-- start of EXCERPTED PASSAGE --

# why do i keep getting casting break offs?



## jaysmith850 (Aug 23, 2013)

usually at the knot. but i feel like i tie good knots. i usually tie my leaders the night before and take my time and do what i feel is a good albright 20lb pp to, i like a longer leader so about 6ft 20lb flouro/mono wetting the knot and everything lol. but on many occasions ive fished for 2 hours or so then went to make a strong cast and thwack $10+ lure or a $2-3 jig head set up goes flying into the darkness. it has proven to be pretty expensive this year and was wondering what is a technique to minimize this from happening. 

ive been wondering if because of the longer leader it could be from my knot beating its way through the guides but ive also had it happen when i run a shorter leader(12-18'') and have the braid all the way out past the tip?


----------



## Chapman5011 (Mar 7, 2013)

Who taught you your knot. 
I tie the ole fishermans knot my grandfather taught me for bass fishing. 
I do the same knot for saltwater fishing. Only difference is I've learn to do it with 30-40 lbs line instead of 8-10 lbs bass line. 


I twist 8 times, and put the line threw the circle and back into the circle you just made. 
My knots never come undone at the knot. Cinch with my teeth, then clip the left over line(usually with my teeth), but preferred with my pliers.

-- end of EXCERPTED PASSAGE --
-- start of SUPPLIED INFORMATION --

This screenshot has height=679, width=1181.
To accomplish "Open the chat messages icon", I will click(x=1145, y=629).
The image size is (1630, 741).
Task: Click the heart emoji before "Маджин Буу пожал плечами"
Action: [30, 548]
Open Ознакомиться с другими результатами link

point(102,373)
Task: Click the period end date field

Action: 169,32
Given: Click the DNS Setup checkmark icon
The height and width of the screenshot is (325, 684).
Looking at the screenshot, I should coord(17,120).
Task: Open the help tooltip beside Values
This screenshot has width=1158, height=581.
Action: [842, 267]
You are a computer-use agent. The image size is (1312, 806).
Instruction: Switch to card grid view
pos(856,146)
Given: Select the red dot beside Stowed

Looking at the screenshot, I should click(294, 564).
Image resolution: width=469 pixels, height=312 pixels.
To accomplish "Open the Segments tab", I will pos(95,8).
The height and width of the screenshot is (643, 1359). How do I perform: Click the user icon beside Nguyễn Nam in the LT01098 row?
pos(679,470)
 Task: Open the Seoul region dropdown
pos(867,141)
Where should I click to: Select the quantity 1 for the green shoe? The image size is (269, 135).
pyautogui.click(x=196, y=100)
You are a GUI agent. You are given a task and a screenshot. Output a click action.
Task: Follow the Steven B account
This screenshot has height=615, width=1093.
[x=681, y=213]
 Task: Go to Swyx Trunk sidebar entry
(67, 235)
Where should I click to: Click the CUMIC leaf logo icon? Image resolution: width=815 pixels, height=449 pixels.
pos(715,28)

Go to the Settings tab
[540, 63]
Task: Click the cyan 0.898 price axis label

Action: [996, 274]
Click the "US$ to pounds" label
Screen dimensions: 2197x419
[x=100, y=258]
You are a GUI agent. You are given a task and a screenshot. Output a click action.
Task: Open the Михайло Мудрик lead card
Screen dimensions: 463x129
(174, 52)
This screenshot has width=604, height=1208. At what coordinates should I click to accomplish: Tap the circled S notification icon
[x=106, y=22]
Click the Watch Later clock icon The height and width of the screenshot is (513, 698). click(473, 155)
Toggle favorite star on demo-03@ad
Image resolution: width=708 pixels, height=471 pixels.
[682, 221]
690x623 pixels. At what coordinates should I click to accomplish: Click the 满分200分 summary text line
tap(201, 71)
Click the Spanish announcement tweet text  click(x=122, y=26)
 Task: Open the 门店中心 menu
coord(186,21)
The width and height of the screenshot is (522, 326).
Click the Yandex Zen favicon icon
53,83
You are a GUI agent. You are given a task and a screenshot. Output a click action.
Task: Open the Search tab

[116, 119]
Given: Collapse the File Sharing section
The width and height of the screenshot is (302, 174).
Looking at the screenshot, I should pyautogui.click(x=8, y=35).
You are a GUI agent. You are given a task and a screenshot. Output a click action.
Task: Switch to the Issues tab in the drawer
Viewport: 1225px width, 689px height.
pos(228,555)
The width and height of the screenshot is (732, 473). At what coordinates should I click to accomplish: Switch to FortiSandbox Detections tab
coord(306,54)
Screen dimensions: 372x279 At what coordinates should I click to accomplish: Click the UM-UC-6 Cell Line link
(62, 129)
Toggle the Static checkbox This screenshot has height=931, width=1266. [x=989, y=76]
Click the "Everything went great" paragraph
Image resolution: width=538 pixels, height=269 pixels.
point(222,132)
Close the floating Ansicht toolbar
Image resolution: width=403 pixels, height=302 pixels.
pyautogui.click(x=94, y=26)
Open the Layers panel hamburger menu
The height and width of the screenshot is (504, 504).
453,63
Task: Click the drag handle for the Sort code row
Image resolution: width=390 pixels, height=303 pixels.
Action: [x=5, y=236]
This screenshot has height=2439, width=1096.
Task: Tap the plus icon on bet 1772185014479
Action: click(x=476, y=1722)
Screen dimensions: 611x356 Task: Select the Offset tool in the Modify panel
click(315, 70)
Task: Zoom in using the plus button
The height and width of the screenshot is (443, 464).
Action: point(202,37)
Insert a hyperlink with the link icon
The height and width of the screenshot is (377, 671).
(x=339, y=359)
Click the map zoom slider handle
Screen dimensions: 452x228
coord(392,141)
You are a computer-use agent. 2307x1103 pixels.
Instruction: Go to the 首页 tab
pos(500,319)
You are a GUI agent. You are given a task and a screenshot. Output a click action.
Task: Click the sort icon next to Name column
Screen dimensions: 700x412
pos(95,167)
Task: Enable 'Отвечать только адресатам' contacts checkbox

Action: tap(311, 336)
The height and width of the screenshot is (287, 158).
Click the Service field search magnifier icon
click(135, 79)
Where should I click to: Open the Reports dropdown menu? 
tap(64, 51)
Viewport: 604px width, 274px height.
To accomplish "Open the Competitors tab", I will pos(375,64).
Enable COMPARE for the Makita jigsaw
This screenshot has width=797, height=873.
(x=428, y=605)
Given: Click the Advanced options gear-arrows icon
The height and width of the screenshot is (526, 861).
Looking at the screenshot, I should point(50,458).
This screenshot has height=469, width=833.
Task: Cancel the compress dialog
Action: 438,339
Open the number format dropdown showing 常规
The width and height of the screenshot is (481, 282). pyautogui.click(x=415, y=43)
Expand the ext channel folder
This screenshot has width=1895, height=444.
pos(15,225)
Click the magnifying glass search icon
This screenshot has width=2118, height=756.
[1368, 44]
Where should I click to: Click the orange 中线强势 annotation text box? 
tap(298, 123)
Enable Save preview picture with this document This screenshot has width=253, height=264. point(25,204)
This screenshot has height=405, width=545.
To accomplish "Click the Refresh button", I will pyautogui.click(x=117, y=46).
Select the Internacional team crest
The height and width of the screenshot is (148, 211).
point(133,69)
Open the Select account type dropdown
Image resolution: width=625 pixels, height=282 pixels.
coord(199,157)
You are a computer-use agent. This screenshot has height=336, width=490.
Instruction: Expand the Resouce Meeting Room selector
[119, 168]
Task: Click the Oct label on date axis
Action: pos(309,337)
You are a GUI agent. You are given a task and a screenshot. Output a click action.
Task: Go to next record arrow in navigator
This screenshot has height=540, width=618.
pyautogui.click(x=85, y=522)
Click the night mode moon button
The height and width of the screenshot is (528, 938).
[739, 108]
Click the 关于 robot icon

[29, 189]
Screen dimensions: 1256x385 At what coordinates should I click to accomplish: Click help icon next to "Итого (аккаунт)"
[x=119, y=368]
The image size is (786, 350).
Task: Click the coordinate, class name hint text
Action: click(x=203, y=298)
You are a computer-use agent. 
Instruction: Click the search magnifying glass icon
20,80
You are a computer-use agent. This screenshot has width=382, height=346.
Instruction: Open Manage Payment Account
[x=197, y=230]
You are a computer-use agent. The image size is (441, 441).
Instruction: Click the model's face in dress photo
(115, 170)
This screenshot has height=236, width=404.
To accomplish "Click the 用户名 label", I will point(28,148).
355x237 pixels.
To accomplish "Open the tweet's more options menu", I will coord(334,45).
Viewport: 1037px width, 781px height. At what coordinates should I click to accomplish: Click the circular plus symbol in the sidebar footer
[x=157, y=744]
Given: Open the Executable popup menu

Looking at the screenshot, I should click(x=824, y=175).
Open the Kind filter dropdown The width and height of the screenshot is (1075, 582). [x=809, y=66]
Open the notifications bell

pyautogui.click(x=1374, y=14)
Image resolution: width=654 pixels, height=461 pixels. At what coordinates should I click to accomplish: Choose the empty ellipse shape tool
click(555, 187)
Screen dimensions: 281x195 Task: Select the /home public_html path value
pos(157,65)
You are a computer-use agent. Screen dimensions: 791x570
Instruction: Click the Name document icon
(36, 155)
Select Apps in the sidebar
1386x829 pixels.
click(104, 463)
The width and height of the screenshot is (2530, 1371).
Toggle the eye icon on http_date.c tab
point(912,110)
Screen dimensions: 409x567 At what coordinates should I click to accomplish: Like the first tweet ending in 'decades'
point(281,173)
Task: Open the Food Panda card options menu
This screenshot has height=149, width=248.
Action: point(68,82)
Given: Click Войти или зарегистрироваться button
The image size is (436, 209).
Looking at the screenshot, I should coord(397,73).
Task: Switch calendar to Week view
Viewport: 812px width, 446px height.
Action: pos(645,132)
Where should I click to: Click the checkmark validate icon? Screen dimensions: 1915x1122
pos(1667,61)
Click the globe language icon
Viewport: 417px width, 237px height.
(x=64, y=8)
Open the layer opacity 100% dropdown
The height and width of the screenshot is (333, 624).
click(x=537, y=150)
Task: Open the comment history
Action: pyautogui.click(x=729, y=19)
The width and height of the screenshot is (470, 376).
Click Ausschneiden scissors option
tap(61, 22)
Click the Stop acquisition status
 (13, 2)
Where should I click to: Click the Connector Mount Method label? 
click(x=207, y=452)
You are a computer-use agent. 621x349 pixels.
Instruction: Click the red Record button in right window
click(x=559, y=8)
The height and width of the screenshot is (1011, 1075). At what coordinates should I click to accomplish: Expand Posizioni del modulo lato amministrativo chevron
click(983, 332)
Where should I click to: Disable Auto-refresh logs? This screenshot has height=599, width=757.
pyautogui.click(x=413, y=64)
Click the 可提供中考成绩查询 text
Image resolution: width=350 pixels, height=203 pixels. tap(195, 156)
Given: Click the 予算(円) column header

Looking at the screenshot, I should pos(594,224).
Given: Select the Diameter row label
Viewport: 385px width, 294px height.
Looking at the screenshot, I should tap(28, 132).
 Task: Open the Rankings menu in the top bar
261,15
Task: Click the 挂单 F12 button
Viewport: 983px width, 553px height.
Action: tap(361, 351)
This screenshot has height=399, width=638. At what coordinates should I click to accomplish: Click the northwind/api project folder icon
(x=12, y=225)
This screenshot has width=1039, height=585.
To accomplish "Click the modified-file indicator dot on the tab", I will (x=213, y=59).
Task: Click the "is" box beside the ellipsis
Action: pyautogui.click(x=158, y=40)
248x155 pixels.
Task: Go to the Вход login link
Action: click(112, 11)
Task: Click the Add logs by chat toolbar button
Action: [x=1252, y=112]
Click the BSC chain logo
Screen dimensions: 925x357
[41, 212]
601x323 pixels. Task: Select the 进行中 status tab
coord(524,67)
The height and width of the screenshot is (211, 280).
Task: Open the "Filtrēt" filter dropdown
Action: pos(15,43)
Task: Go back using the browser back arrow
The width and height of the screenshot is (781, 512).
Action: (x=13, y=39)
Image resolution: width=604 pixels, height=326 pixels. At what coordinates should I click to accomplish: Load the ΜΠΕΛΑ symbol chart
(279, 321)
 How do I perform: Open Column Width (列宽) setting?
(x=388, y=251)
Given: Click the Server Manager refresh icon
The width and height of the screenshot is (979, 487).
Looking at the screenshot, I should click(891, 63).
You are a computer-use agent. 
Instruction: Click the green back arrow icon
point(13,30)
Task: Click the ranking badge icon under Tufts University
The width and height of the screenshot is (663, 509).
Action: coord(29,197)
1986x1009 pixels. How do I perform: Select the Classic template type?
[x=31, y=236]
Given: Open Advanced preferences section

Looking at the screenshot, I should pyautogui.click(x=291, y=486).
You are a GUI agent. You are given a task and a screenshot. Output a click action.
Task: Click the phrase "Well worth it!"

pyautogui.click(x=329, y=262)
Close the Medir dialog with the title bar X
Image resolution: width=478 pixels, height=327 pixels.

-- end of SUPPLIED INFORMATION --

[GIVEN TASK]
Please decide whether each statement agrees with the fishing thread, answering yes or no and quoting the words from the thread that settle it. (a) The first poster ties leaders the night before fishing. (b) The break-offs have happened only when a long leader is used. (c) The second poster learned his knot from his father.

[RESPONSE TO THIS TASK]
(a) Yes: "i usually tie my leaders the night before"
(b) No: "ive also had it happen when i run a shorter leader(12-18'')"
(c) No: "the ole fishermans knot my grandfather taught me"